Я много чего не знаю и, наверно, никогда не узнаю. Например, кто был Педро, и кем ему приходились Бе-ба и Чина – тетками, двоюродными сестрами? – и насколько соответствовали истине мои догадки о призраке, обитавшем на даче. Не знаю, у кого теперь книга о Гудини, если она вообще сохранилась. Или что сталось с Денуччи, отцом Руисом и маминой подругой, приютившей нас в первую ночь. Мне хотелось бы сказать им, что память об их великодушии помогла мне пережить долгие годы изгнания на Камчатке.

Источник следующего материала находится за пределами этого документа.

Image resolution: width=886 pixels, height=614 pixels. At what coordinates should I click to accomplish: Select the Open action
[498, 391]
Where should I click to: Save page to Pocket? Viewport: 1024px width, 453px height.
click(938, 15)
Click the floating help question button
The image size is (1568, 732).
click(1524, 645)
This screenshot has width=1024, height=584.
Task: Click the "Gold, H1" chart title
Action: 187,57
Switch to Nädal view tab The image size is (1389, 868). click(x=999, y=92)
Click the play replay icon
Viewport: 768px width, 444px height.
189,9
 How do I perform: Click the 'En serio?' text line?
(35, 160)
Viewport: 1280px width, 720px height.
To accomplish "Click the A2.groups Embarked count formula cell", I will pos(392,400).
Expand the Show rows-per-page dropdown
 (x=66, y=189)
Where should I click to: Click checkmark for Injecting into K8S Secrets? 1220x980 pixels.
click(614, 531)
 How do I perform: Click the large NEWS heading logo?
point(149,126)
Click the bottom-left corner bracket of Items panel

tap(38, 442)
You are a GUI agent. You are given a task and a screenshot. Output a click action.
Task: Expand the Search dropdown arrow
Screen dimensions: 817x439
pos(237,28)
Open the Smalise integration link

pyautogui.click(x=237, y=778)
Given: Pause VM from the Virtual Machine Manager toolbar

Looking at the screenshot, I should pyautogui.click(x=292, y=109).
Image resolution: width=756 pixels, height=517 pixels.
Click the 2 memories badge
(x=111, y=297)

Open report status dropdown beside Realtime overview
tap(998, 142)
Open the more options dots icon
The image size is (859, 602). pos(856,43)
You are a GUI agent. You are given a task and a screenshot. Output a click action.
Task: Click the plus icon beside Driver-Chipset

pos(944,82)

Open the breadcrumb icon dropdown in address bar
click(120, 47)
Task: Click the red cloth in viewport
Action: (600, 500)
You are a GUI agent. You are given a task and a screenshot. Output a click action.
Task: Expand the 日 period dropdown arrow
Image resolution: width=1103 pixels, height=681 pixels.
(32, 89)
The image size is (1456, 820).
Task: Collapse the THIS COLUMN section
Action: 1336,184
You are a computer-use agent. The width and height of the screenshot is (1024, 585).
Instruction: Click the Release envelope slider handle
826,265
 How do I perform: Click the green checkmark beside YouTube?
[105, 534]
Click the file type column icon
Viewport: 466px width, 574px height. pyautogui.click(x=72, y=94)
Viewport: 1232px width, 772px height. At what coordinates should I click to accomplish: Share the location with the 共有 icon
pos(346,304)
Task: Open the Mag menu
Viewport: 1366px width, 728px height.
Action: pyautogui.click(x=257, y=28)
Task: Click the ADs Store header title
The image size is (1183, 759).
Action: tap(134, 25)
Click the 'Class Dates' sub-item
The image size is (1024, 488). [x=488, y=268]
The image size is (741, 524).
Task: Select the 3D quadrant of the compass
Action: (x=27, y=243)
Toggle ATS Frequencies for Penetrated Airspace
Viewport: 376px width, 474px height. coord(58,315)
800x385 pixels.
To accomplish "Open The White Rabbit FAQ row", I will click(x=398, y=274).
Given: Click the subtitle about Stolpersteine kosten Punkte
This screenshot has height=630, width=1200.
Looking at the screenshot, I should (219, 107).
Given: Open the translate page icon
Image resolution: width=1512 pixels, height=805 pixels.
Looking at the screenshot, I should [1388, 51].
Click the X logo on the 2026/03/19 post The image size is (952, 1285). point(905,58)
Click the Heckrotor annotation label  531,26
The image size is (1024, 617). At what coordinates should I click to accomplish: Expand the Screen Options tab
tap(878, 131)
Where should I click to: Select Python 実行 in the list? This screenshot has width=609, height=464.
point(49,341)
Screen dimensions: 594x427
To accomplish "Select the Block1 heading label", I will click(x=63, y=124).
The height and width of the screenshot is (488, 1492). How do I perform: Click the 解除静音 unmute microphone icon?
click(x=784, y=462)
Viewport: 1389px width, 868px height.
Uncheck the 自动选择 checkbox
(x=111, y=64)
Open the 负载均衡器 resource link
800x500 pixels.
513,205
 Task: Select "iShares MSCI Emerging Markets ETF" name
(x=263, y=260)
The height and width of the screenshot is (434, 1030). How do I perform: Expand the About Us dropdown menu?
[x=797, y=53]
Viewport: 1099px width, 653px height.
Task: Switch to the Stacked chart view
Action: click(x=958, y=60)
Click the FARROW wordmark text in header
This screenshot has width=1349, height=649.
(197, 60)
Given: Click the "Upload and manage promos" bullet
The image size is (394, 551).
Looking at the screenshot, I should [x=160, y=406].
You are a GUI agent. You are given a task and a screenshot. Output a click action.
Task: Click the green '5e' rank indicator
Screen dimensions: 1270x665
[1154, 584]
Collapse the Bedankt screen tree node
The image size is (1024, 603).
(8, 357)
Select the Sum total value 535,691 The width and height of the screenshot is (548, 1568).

Все эти годы я не расставался с книгой, найденной на чердаке у бабушки Матильды – старым изданием «Пленника Зенды»[58]58
«Пленник Зенды» – остросюжетный роман английского писателя Энтони Хоупа.
[Закрыть] из серии «Робин Руд», которое мама читала в детстве. Героиня книги – принцесса Флавия, девушка благородного происхождения и, главное, с благородным сердцем; ее светлые локоны были одного цвета с солнцем, изображенным на игровом поле «Стратегии». Не могу выразить, какие чувства мной овладели, когда я осознал, что даже на острове, где мы жили, когда над страной сгустилась мгла, мама назвалась Флавией в знак протеста, в знак защиты своих прав; ведь она никогда не хотела быть Женщиной-Скалой, это мир ее такой сделал – наш мир, обрекающий своих детей на голодную смерть, допускающий, чтобы их беззастенчиво обкрадывали разные мерзавцы; мир, где поневоле надо иметь каменное сердце – иначе оно разорвется от боли. Мама не хотела превращаться в камень и потому инстинктивно призвала на помощь то, что помогает нам выжить в черные дни, то, что глубоко сидит в нас с детства, – воспоминания о нежности, любви и боли или даже обыкновенные фантазии, вроде этой, которой она так стыдилась, что ни за что не хотела в ней признаваться. В своих наивно-детских, идеологически не выдержанных мечтах она была натуральной блондинкой по имени Флавия и настоящей принцессой.